Work to complete:
Exact wording is needed for every line from the one holding "The width and height of the screenshot is (328, 200)." to the end of the records below; write those lines out and omit the pictures.

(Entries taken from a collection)
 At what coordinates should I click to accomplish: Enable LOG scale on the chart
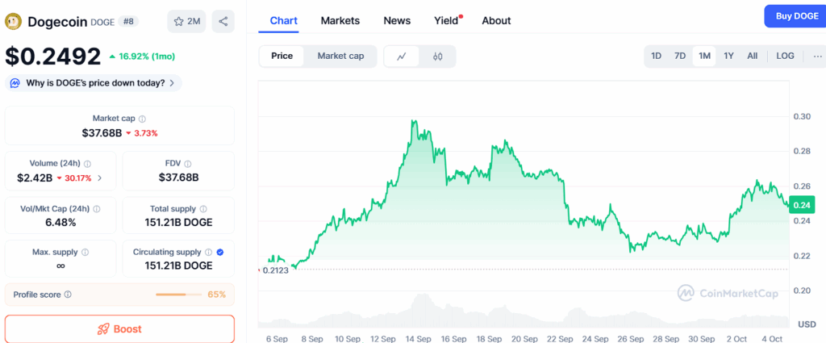(785, 56)
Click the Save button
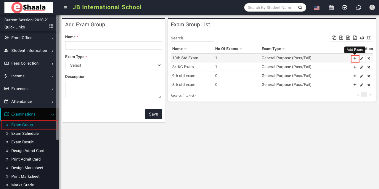This screenshot has width=379, height=189. [x=153, y=114]
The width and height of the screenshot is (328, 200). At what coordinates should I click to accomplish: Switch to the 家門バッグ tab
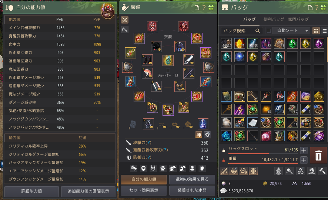coord(298,19)
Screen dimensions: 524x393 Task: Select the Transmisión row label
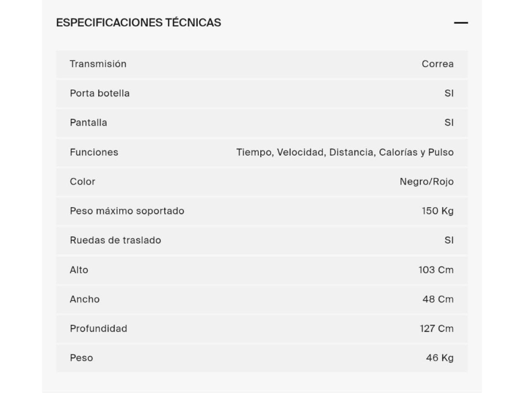98,64
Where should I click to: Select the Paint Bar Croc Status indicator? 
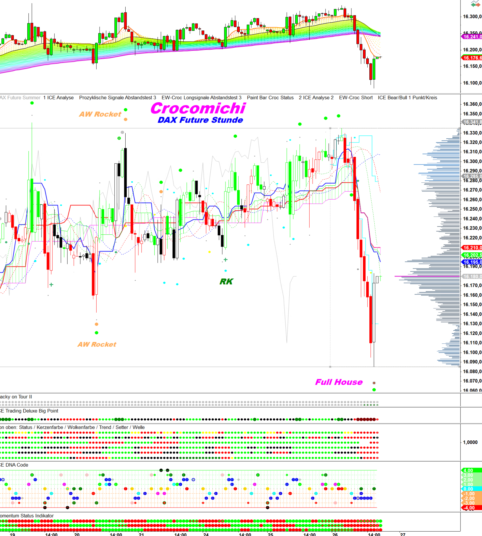click(270, 98)
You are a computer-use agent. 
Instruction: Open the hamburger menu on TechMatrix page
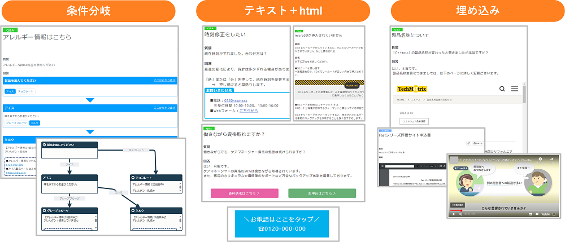pyautogui.click(x=515, y=89)
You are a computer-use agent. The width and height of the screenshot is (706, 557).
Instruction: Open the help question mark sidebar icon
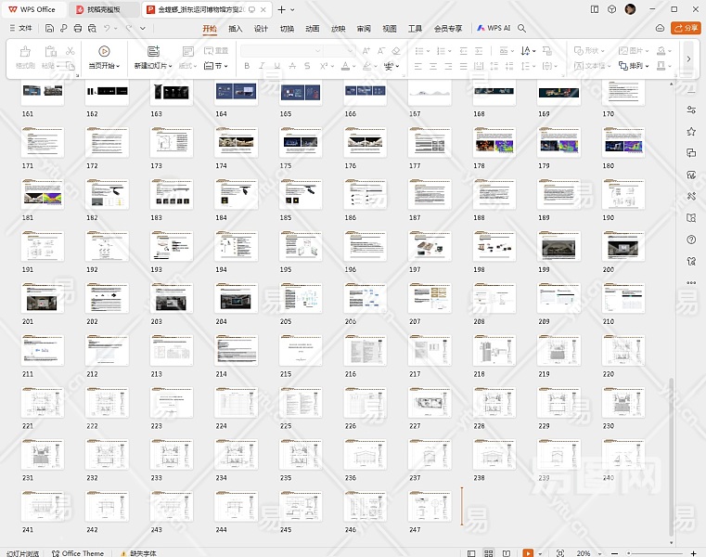click(x=691, y=240)
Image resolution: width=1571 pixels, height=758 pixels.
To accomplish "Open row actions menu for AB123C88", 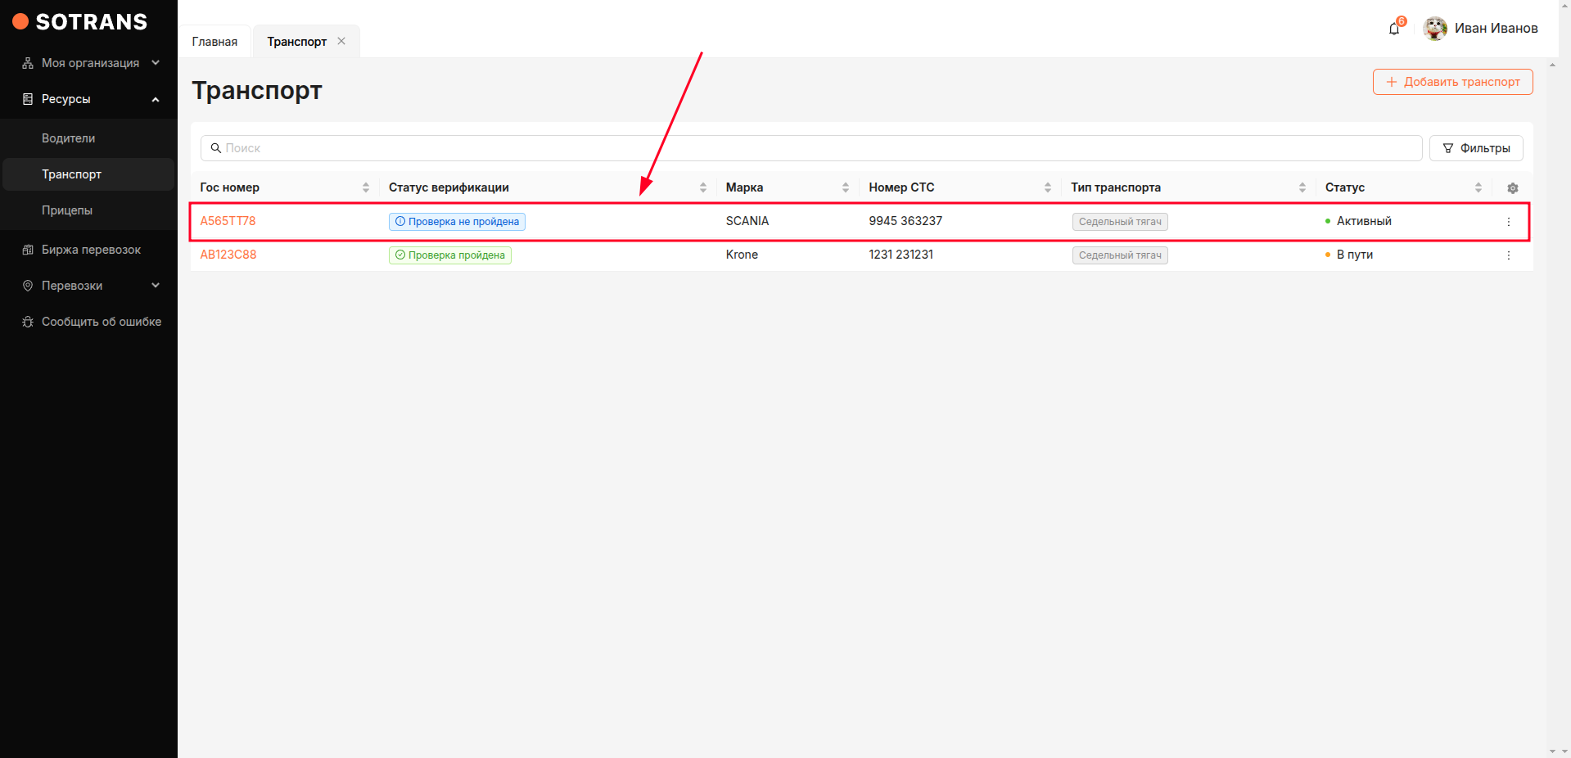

Solution to the problem:
The width and height of the screenshot is (328, 200). At what coordinates should I click to accomplish: Switch to the 家門バッグ tab
coord(298,19)
Screen dimensions: 524x393 Task: Select the Transmisión row label
98,64
Where should I click to: Select the Paint Bar Croc Status indicator? 
click(270, 98)
You are a computer-use agent. 
Instruction: Open the hamburger menu on TechMatrix page
pyautogui.click(x=515, y=89)
You are a computer-use agent. The width and height of the screenshot is (706, 557).
Instruction: Open the help question mark sidebar icon
click(x=691, y=240)
Image resolution: width=1571 pixels, height=758 pixels.
To accomplish "Open row actions menu for AB123C88", 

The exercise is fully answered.